Consider the role Internet has played in the supervision of government work and the fight against corruption in recent years. It would have been impossible for the relocation of a chemical plant in the city of Xiamen without the online discussion about the possible pollution it may cause. And, neither would it have been possible for a corrupt official to be investigated had it not been for the online exposure of his taste for prohibitively expensive cigarettes.

Web of restrictions

At the same time, some people had reportedly been persecuted for posting online their opinions against the actions of some local governments. A notable incident involved a young man who was detained by the police for posting information online, which exposed a local government's illegal occupation of farmland. And, his counterpart in another province was even sentenced to one year in jail for similar activity.

This means there are online watchdogs already doing policing. Therefore, we don't see real threat to order in cyber space from anonymous Internet users.

Instead, the use of libel by some local governments or some leaders as a weapon against free expression of opinions online has turned out to be a real threat to the role of Internet as an effective tool to check abuse of power.

Against this backdrop, it is understandable for some Internet users to interpret the regulations by the Hangzhou municipal government as a way to stop anonymous netizens from causing trouble to the government by posting unfavorable opinion.

Whatever the motivation for such a stipulation, the requirement to reveal real identity will undoubtedly prevent a number of users from expressing their opinions online for fear of being persecuted.
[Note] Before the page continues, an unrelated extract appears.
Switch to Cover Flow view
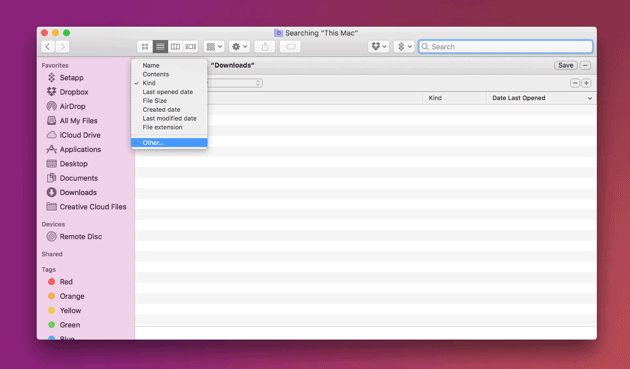630x369 pixels. 191,47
This will substantially reduce the freedom Internet users enjoy in cyber space to express themselves on whatever issues they have an interest in.

When we have no effective measures in place to protect Internet users from being persecuted for airing their views online, it is unfair to require them to reveal their real names for doing so.

When the creation of a safer cyber space is most needed for Internet users to enjoy their freedom of expression, such a stipulation is clearly anachronistic.